Statistics have been employed in healthcare since the late 1800s. To reduce the death rate of British troops in Crimea, Florence Nightingale utilized a statistical technique. In 1854, Nightingale traveled to a British military camp in the suburbs of Constantinople with 38 nurses (McEnroe, 2020). She realized that the health situation in these camps was dire. Injured troops were left on the floor, and the few physicians working in a filthy atmosphere were urgently trying to handle patients with rudimentary facilities. She applied her mathematical skills to record the hospital’s death rate. According to statistics, for every thousand injured troops, six hundred died as a result of contagious and infectious illnesses. According to McDonald (2019), Nightingale noted that if reforms had been done before admitting troops to the hospital, hundreds of unnecessary fatalities might have been avoided. Her thorough records were crucial in modern-day statistical quality measurement, and she was a pioneer in the collection, tabulation, interpretation, and graphical presentation of descriptive statistics (McDonald, 2019). Her graphical data was named to depict a Coxcomb, which is now known as a pie chart.

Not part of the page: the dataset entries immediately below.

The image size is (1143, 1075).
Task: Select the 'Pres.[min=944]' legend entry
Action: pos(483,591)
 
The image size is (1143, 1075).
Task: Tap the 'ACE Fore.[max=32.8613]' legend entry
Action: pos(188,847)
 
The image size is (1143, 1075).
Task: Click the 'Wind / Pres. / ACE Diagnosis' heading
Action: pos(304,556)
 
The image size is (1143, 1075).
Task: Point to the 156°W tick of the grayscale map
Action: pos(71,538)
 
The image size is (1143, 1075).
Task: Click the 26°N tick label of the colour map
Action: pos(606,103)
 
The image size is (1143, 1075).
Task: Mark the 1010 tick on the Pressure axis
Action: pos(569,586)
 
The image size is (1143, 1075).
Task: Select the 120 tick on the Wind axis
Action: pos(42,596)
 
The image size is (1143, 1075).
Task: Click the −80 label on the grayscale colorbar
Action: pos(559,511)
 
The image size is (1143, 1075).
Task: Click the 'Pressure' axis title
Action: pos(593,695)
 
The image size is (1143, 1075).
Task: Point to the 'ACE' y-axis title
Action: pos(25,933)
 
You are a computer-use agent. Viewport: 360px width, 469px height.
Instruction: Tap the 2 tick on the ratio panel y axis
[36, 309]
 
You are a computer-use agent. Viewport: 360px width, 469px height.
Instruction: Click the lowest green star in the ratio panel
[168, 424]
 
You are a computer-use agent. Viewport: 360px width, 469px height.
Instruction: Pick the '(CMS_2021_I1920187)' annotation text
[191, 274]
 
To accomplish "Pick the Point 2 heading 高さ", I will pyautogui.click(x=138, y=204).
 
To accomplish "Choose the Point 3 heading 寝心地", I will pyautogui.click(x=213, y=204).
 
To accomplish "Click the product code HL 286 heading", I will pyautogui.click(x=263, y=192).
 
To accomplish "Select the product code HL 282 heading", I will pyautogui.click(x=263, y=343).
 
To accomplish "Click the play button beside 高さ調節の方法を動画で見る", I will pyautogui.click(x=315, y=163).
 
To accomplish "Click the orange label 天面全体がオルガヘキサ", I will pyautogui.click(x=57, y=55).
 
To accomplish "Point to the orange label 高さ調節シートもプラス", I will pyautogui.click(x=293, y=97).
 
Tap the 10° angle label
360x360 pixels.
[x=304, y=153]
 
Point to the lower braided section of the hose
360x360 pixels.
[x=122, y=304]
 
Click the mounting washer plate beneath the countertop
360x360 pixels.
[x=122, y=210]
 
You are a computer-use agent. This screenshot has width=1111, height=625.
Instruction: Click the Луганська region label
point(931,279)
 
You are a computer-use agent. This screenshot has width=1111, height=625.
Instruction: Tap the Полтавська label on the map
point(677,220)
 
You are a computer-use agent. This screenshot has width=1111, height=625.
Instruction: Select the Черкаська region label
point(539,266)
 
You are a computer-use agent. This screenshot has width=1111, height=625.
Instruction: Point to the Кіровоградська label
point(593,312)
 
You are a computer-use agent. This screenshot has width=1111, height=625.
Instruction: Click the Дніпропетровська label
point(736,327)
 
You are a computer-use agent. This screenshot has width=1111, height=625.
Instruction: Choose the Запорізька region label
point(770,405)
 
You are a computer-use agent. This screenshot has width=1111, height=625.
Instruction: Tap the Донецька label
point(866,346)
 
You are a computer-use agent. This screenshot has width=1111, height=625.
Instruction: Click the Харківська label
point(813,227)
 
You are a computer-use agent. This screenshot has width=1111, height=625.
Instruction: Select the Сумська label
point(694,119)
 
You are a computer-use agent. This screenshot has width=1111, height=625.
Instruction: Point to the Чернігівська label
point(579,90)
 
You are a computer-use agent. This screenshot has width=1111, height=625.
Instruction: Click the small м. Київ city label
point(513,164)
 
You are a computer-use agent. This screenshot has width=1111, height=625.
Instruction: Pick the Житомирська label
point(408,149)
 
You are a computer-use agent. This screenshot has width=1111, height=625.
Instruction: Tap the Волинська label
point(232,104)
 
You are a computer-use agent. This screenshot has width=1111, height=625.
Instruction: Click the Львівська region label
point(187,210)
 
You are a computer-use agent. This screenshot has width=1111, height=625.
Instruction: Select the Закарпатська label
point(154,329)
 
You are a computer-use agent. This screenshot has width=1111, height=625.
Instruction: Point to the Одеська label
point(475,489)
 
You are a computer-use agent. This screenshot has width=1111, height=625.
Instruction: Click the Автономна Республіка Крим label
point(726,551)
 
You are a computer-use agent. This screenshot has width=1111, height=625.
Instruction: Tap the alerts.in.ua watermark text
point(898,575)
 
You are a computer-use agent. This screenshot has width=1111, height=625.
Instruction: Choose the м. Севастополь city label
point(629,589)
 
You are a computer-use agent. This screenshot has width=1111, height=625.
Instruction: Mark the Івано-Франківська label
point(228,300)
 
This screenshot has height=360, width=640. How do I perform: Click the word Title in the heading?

Healthcare is a significant social, political, and economic problem in the United States. The American healthcare industry provides unique challenges for data collection, processing, and dissemination. As a result, health statistics systems have expanded significantly in tandem with the industry’s expansion. According to Moumtzoglou (2021), revolutionary medicine begins and ends with statistical analysis. Data is gathered and reported in clinical trials of new technologies and therapies to balance the advantages and dangers of the goods. Vaccines to prevent smallpox and polio were created throughout the twentieth century. These life-saving vaccines’ safety and efficacy were evaluated utilizing statistically designed clinical trials and statistical quality control throughout production. Pharmaceutical firms use comparable statistical analyses now as they develop medications for the treatment and management of a wide range of diseases.
Statistical analysis is being used by healthcare organizations to assess their performance results. To optimize efficiency, hospitals and other big provider service companies adopt data-driven, continuous quality improvement initiatives. Many hospitals, for example, use statistical process control (SPC) charts to track nurse-sensitive indicators and adverse events (Moumtzoglou, 2021). The use of SPC charts can extend beyond monitoring event rates to other sorts of measurements, such as the average duration of hospital stay or the typical cost of treating patients with a certain condition.
References
McEnroe, N. (2020). Celebrating Florence Nightingale’s bicentenary. The Lancet, 395(10235), 1475-1478.
McDonald, L. (2019). Florence Nightingale: A Reference Guide to Her Life and Works. Rowman & Littlefield Publishers.
Moumtzoglou, A. S. (2021). Is Statistical Process Control (SPC) Obsolete? International Journal of Reliable and Quality E-Healthcare (IJRQEH), 10(2), 1-3.